On April 8, 2013 at 7:00 a.m. Jason and I walked into the hospital as a family of two. Almost 24 hours after we entered those hospital doors we finally got to meet our sweet girl at 4:59 a.m. on April 9, 2013. On April 12th we left the hospital as a family of three and our lives haven’t been the same since.
This past year has been amazing, wonderful, hard and exhausting yet I wouldn’t trade one single minute of it. I know being a stay at home mom isn’t for everyone but for me it has been the best and most rewarding experience of my life. Don’t get me wrong, it’s not always easy. We have days that are long and sometimes end with both of us in tears but we get through it. There are nights when I find myself counting down the minutes until bedtime only to find myself a little while later wishing she was awake so I can kiss her cheeks some more and feel her little arms hugging my neck.
My favorite part of the day is in the mornings when I go get Scottie out of her crib. The smile that greets me melts my heart every single time and up until a month ago we would sit in the rocker in her room as I nursed her (I stopped nursing completely when she turned 11 months). Now we go to the rocker and as I give her a bottle she periodically stops to give me another smile or a pat on my cheek. As soon as we come downstairs she waves hello to the dogs then I put her in her high chair to give her breakfast. Sometimes I am moving around the kitchen trying to get things done and other times I grab my cup of coffee and join her at the table.

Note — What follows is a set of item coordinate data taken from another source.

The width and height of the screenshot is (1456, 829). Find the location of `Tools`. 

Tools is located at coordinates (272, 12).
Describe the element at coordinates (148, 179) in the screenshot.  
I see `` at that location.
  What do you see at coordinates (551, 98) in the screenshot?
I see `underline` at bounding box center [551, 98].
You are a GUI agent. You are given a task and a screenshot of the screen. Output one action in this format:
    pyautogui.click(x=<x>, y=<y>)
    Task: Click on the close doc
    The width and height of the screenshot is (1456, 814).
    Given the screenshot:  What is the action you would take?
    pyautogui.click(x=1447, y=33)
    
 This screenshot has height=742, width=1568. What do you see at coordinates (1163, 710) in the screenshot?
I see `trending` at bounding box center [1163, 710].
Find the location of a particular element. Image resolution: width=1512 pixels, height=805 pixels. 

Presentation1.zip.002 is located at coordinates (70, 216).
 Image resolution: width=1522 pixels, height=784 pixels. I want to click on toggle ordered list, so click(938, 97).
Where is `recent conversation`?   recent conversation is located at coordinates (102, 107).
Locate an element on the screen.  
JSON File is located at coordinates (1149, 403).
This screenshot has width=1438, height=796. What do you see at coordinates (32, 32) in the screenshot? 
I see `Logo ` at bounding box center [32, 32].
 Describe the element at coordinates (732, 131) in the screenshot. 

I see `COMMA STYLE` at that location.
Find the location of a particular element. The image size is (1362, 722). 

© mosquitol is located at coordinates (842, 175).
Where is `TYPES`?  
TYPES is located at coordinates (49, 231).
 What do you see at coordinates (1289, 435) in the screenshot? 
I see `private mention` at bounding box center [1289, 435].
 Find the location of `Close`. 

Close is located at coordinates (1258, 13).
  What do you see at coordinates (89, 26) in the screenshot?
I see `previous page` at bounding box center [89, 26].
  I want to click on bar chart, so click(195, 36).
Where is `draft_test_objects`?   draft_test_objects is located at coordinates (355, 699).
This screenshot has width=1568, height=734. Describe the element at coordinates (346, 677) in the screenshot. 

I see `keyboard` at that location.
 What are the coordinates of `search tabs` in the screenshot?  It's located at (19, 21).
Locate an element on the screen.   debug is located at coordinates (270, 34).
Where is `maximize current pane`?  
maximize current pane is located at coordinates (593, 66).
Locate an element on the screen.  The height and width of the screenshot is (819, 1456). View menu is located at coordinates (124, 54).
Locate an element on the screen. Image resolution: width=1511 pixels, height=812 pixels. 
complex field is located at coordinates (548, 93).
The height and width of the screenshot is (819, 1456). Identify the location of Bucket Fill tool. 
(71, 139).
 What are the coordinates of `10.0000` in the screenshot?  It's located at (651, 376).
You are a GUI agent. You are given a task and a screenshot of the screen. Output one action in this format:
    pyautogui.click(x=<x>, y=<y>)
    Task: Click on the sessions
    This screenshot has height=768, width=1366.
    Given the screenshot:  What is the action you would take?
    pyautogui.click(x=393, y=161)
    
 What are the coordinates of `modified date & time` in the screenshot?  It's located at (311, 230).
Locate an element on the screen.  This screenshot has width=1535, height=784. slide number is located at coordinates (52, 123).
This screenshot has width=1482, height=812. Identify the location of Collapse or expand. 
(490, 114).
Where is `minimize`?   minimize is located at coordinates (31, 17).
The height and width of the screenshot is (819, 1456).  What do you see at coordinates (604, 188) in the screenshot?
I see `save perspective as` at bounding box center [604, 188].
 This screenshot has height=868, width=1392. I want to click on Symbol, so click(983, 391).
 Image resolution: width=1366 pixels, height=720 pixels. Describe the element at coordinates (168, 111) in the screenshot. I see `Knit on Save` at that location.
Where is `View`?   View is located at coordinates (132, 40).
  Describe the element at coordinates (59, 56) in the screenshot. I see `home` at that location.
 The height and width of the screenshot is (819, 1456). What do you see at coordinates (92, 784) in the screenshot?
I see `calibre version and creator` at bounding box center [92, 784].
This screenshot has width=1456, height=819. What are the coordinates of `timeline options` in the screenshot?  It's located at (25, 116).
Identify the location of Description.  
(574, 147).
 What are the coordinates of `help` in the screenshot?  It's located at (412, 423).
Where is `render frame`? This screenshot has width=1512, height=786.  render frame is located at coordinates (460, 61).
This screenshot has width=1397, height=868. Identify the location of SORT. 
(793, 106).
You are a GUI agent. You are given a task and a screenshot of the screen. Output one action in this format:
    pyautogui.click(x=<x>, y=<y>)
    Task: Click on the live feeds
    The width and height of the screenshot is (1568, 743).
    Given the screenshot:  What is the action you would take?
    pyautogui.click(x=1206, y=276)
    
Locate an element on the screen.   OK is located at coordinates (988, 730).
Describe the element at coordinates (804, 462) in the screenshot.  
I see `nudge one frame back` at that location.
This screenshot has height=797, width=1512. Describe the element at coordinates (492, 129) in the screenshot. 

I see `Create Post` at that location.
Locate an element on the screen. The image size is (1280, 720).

I love doing and showing Scottie new things and I constantly find myself wondering what is going through her little head as she is playing. I have found that she isn’t the only one learning as she has taught me so much as well. She has taught me to be more present, to slow down and live in the moment. One year later I find those first few moths to be a blur and that makes me sad. I know it’s cliché but as with most clichés, it contains some truth, “The days are slow, but the years are fast”. I can already see how much truth is behind this statement.
I can’t possibly put into words how incredibly wonderful this past year has been. Today is bittersweet for me as I am seeing first hand how truly fast these years go by but I also know there is so much more to follow.
Happy Birthday Pumpkin. You have made your daddy and I so happy and we love you so very much!